**WRITTEN REQUEST:**
Copy the lines below word for word.

Word and item position data:
────────

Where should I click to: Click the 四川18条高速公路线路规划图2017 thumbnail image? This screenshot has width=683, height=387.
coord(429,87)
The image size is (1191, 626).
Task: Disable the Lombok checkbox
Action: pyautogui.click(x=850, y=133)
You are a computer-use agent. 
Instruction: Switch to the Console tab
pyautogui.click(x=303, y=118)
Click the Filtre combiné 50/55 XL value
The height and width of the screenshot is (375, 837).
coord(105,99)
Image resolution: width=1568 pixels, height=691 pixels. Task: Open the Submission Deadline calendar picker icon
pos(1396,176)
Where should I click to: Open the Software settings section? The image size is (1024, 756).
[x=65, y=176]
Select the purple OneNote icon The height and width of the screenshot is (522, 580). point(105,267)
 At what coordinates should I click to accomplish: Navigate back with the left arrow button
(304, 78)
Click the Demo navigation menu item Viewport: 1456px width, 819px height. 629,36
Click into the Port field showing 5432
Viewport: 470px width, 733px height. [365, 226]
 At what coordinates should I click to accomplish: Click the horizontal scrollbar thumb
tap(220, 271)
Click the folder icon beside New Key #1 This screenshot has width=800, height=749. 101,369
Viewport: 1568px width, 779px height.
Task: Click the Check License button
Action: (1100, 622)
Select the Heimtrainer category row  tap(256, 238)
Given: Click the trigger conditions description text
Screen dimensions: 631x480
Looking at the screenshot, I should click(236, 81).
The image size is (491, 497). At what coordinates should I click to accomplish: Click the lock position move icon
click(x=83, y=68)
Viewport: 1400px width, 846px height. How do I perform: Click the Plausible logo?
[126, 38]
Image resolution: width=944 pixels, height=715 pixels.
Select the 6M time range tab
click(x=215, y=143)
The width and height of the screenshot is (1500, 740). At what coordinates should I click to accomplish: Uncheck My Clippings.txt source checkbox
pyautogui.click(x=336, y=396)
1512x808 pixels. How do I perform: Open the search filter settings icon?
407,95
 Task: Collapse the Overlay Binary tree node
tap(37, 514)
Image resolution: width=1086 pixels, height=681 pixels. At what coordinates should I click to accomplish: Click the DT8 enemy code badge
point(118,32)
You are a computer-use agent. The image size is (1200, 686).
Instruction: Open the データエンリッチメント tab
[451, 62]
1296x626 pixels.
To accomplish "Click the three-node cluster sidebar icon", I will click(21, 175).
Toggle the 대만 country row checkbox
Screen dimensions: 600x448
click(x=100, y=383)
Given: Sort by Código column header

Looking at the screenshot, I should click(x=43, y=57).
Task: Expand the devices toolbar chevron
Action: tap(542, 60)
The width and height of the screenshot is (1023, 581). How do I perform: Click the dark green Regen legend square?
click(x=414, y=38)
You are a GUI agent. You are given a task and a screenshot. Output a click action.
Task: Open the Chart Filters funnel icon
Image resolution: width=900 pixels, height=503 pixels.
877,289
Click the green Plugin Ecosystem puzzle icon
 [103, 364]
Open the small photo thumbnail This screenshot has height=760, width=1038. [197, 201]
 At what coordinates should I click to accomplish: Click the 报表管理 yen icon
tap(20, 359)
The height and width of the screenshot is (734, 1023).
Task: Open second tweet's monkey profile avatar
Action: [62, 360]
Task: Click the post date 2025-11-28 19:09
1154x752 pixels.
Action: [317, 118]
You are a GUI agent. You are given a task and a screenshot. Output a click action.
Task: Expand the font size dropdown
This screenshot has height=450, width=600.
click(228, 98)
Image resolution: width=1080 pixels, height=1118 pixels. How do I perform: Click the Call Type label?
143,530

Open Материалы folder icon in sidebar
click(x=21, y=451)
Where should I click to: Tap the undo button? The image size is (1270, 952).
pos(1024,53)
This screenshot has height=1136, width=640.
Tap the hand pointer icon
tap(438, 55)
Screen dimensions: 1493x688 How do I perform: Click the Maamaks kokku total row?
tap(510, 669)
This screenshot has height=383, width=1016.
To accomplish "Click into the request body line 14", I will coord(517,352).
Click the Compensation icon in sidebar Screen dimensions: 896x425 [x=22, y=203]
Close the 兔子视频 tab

────────

**TASK RESPONSE:**
Where should I click to: Click the 四川18条高速公路线路规划图2017 thumbnail image? This screenshot has width=683, height=387.
coord(429,87)
The image size is (1191, 626).
Task: Disable the Lombok checkbox
Action: pyautogui.click(x=850, y=133)
You are a computer-use agent. 
Instruction: Switch to the Console tab
pyautogui.click(x=303, y=118)
Click the Filtre combiné 50/55 XL value
The height and width of the screenshot is (375, 837).
coord(105,99)
Image resolution: width=1568 pixels, height=691 pixels. Task: Open the Submission Deadline calendar picker icon
pos(1396,176)
Where should I click to: Open the Software settings section? The image size is (1024, 756).
[x=65, y=176]
Select the purple OneNote icon The height and width of the screenshot is (522, 580). point(105,267)
 At what coordinates should I click to accomplish: Navigate back with the left arrow button
(304, 78)
Click the Demo navigation menu item Viewport: 1456px width, 819px height. 629,36
Click into the Port field showing 5432
Viewport: 470px width, 733px height. [365, 226]
 At what coordinates should I click to accomplish: Click the horizontal scrollbar thumb
tap(220, 271)
Click the folder icon beside New Key #1 This screenshot has width=800, height=749. 101,369
Viewport: 1568px width, 779px height.
Task: Click the Check License button
Action: (1100, 622)
Select the Heimtrainer category row  tap(256, 238)
Given: Click the trigger conditions description text
Screen dimensions: 631x480
Looking at the screenshot, I should click(236, 81).
The image size is (491, 497). At what coordinates should I click to accomplish: Click the lock position move icon
click(x=83, y=68)
Viewport: 1400px width, 846px height. How do I perform: Click the Plausible logo?
[126, 38]
Image resolution: width=944 pixels, height=715 pixels.
Select the 6M time range tab
click(x=215, y=143)
The width and height of the screenshot is (1500, 740). At what coordinates should I click to accomplish: Uncheck My Clippings.txt source checkbox
pyautogui.click(x=336, y=396)
1512x808 pixels. How do I perform: Open the search filter settings icon?
407,95
 Task: Collapse the Overlay Binary tree node
tap(37, 514)
Image resolution: width=1086 pixels, height=681 pixels. At what coordinates should I click to accomplish: Click the DT8 enemy code badge
point(118,32)
You are a computer-use agent. The image size is (1200, 686).
Instruction: Open the データエンリッチメント tab
[451, 62]
1296x626 pixels.
To accomplish "Click the three-node cluster sidebar icon", I will click(21, 175).
Toggle the 대만 country row checkbox
Screen dimensions: 600x448
click(x=100, y=383)
Given: Sort by Código column header

Looking at the screenshot, I should click(x=43, y=57).
Task: Expand the devices toolbar chevron
Action: tap(542, 60)
The width and height of the screenshot is (1023, 581). How do I perform: Click the dark green Regen legend square?
click(x=414, y=38)
You are a GUI agent. You are given a task and a screenshot. Output a click action.
Task: Open the Chart Filters funnel icon
Image resolution: width=900 pixels, height=503 pixels.
877,289
Click the green Plugin Ecosystem puzzle icon
 [103, 364]
Open the small photo thumbnail This screenshot has height=760, width=1038. [197, 201]
 At what coordinates should I click to accomplish: Click the 报表管理 yen icon
tap(20, 359)
The height and width of the screenshot is (734, 1023).
Task: Open second tweet's monkey profile avatar
Action: [62, 360]
Task: Click the post date 2025-11-28 19:09
1154x752 pixels.
Action: [317, 118]
You are a GUI agent. You are given a task and a screenshot. Output a click action.
Task: Expand the font size dropdown
This screenshot has height=450, width=600.
click(228, 98)
Image resolution: width=1080 pixels, height=1118 pixels. How do I perform: Click the Call Type label?
143,530

Open Материалы folder icon in sidebar
click(x=21, y=451)
Where should I click to: Tap the undo button? The image size is (1270, 952).
pos(1024,53)
This screenshot has height=1136, width=640.
Tap the hand pointer icon
tap(438, 55)
Screen dimensions: 1493x688 How do I perform: Click the Maamaks kokku total row?
tap(510, 669)
This screenshot has height=383, width=1016.
To accomplish "Click into the request body line 14", I will coord(517,352).
Click the Compensation icon in sidebar Screen dimensions: 896x425 [x=22, y=203]
Close the 兔子视频 tab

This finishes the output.